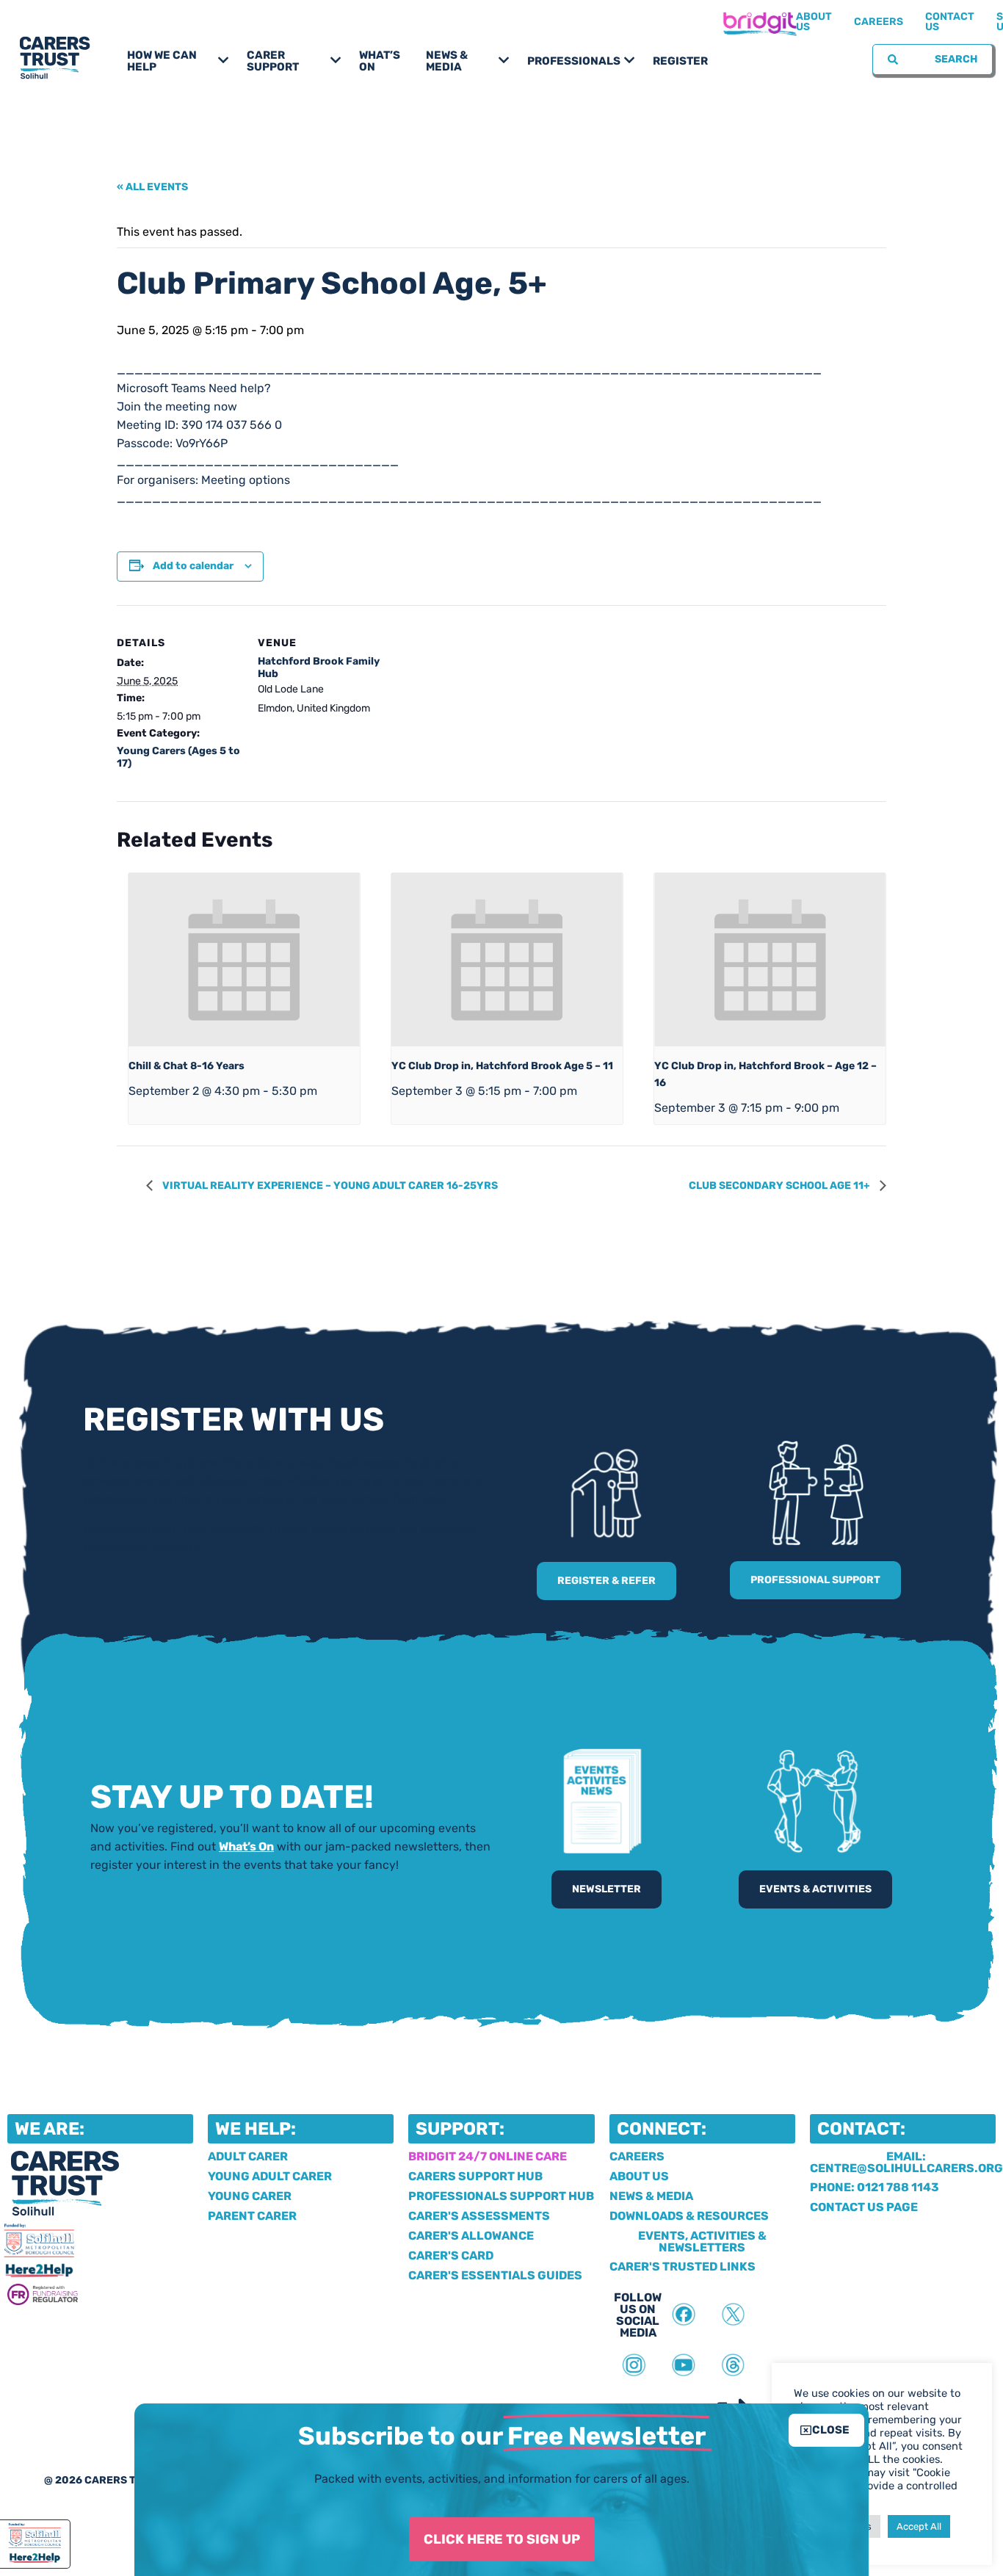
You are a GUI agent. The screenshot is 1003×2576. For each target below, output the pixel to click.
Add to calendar (193, 566)
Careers (878, 21)
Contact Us (949, 21)
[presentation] (244, 959)
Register (680, 61)
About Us (814, 21)
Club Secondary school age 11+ (780, 1185)
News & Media (447, 61)
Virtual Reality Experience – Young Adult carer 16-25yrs (329, 1185)
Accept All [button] (919, 2526)
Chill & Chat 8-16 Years (186, 1066)
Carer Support (273, 61)
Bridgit (759, 22)
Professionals (573, 61)
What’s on (379, 61)
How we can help (162, 61)
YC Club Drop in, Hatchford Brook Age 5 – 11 (502, 1066)
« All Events (152, 187)
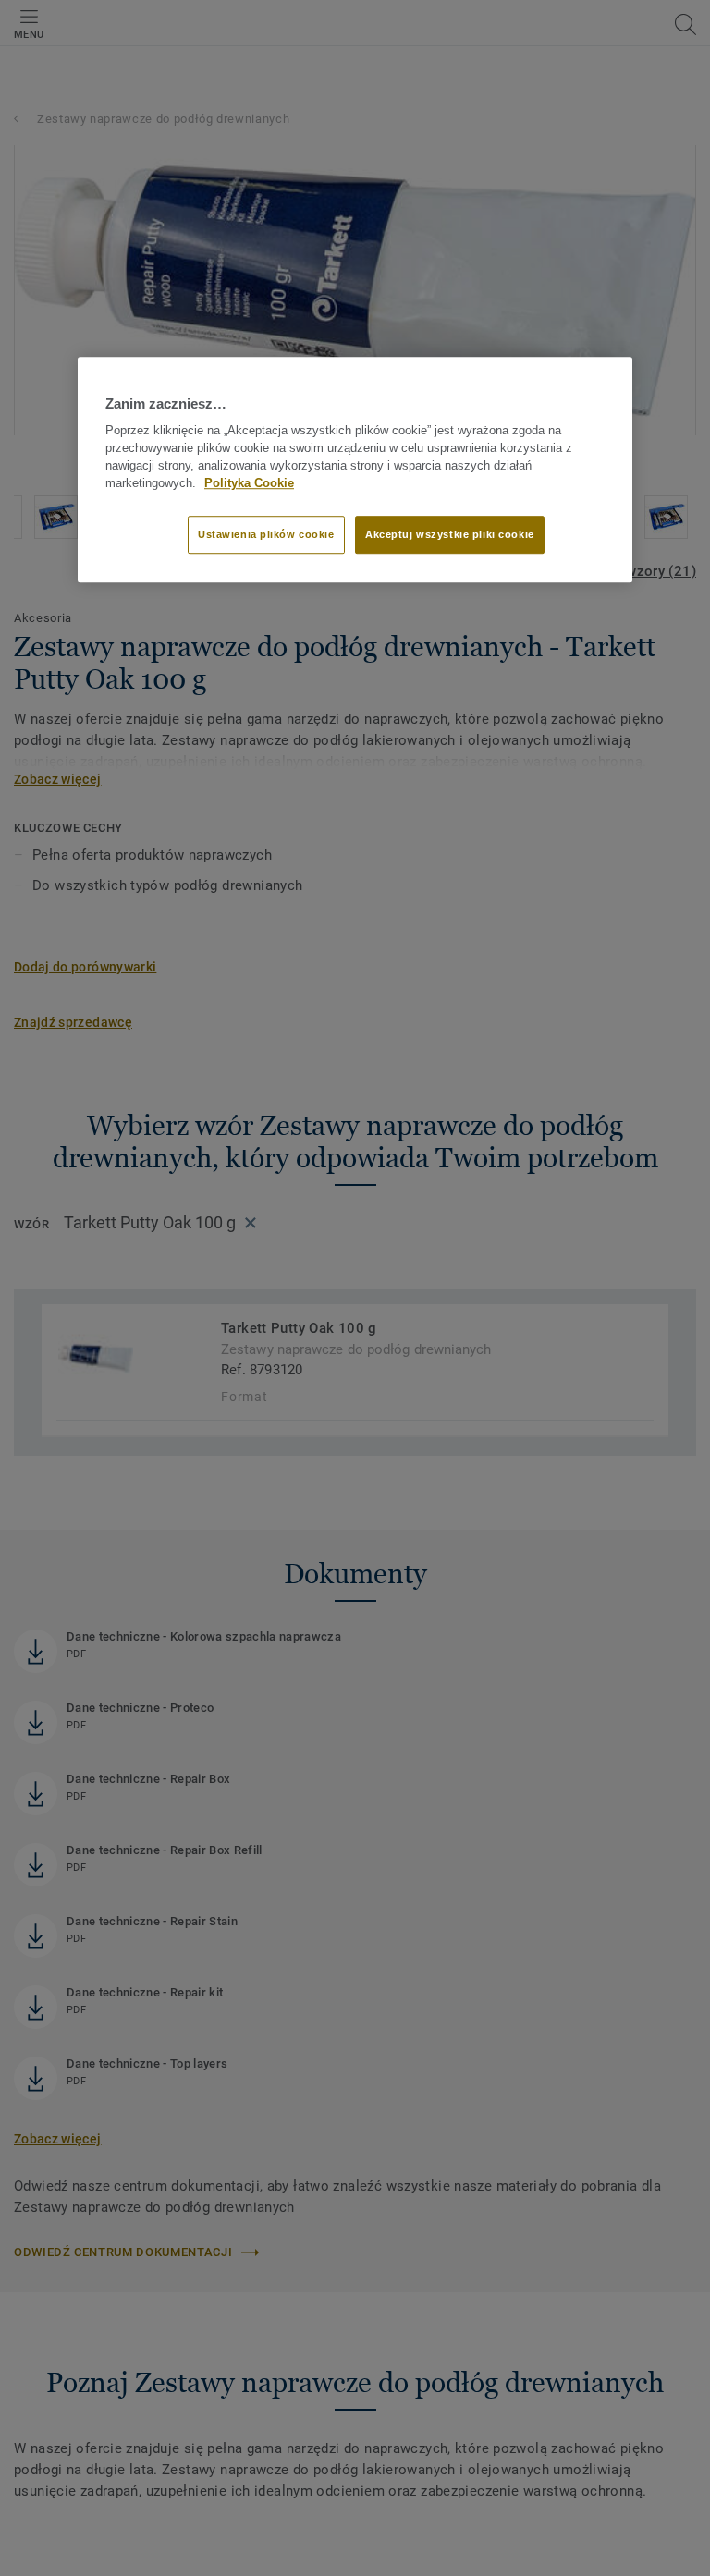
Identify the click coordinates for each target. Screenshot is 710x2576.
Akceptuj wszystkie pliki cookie (449, 534)
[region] (355, 469)
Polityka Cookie (249, 483)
*-*-*
TASK STATEMENT: Give back the material word for word, without images.

PROBLEM SOLUTION:
You are a GUI agent. The screenshot is 1003×2576. For each target below, output the pixel to click.
Add to calendar (193, 566)
Careers (878, 21)
Contact Us (949, 21)
[presentation] (244, 959)
Register (680, 61)
About Us (814, 21)
Club Secondary school age 11+ (780, 1185)
News & Media (447, 61)
Virtual Reality Experience – Young Adult carer 16-25yrs (329, 1185)
Accept All [button] (919, 2526)
Chill & Chat 8-16 Years (186, 1066)
Carer Support (273, 61)
Bridgit (759, 22)
Professionals (573, 61)
What’s on (379, 61)
How we can help (162, 61)
YC Club Drop in, Hatchford Brook Age 5 – 11 (502, 1066)
« All Events (152, 187)
Identify the click coordinates for each target. Screenshot is 710x2576.
Akceptuj wszystkie pliki cookie (449, 534)
[region] (355, 469)
Polityka Cookie (249, 483)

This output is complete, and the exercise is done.